Speaking of Roots, she is due in exactly 8 days! I can hardly wait, and I bet neither can Roots, or her family. I know it may sound like a cliche to place hope in the generations, but what the heck, we're indigenous. I think of Risky, Kitten, Old Man Rivers (who's only 17!), Single Joe, Roots' daughter, my own nephew, and all the children of my so-called radical friends. How can I not feel a sense of hope and inter-generational persistence in our fight for a more just, fulfilling, indigenous way of life. Power to the lil peeps!
I know I have not posted on here much recently, and most of that I blame on school, which is still going well by the way. Despite my academic adventures, fear not dear family, friends, allies and enemies, I have not ceased my relentless pursuit of truth. I still think and theorize like there's no tomorrow, write in my journal and discuss and debate these issues with my companeros y companeras. I think it is fair that I be criticized for being somewhat of an essentialist. Most of the time, I do believe things are black and white. Life of course and a friend from time to time, reminds me that sometimes the world is gray. And while I cannot ignore this, I still believe that it is my place to strive for something as free of contradiction as possible.

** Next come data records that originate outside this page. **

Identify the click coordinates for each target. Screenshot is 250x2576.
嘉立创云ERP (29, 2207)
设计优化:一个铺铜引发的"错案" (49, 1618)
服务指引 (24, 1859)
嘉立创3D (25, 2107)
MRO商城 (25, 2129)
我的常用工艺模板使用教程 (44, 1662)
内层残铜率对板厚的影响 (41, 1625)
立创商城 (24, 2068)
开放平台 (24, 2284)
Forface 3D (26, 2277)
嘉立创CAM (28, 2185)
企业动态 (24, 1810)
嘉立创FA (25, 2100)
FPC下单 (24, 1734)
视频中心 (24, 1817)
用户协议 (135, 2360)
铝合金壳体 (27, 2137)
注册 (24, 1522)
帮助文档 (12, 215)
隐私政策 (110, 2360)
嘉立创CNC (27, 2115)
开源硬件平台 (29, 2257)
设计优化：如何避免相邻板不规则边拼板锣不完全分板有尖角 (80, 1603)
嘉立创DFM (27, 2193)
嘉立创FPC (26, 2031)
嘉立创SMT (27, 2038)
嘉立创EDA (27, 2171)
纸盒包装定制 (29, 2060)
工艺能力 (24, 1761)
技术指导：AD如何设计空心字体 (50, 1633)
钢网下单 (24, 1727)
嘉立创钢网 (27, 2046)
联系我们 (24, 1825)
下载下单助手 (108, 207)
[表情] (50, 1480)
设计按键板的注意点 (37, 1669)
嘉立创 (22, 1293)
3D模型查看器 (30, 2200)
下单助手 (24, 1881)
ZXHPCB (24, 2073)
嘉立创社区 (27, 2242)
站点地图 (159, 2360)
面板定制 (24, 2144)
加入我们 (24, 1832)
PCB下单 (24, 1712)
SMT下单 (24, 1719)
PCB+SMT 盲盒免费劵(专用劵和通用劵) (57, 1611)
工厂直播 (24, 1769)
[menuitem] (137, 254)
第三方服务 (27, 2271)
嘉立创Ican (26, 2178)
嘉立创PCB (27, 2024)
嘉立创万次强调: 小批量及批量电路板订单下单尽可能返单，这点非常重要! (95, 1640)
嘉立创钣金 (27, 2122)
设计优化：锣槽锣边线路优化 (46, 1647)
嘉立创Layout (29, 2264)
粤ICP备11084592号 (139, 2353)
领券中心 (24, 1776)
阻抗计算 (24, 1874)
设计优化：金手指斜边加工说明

I know that purity is an impossibility and perhaps, even undesirable, and that there is beauty in complexity. Alas, how can I resist and not fight for what I think is right? As I often do, I must also acknowledge my uncle Umeek, who taught me once that we all play a part. Everyone fulfills some role; an essential role significant to the whole. And maybe none of us are "right" but perhaps, even though we may disagree, we may be right together? Does that make any sense? Did I get it wrong?
This is how I recognize the timely nature of change, evolution and revolution, and my role in life. Recognition of the idea that true, substantial change may take generations is so counter-intuitive to the would-be revolutionary, and yet I still hold on to my revolutionary ideals and zeal, even though I may only be a rebel. All theories aside, I am humbled and honoured to have my parents, my sister, her husband, my nephew, all my father's family, and my mother's family. I'm grateful to my mentors and my padawans. I'm honoured to fight along side my brothers and sisters, and to build alliances with new brothers and sisters. The coalition of the unwilling seems to be growing, year by year, person by person, one warrior at a time. I am exactly where I want to be, right here, right now.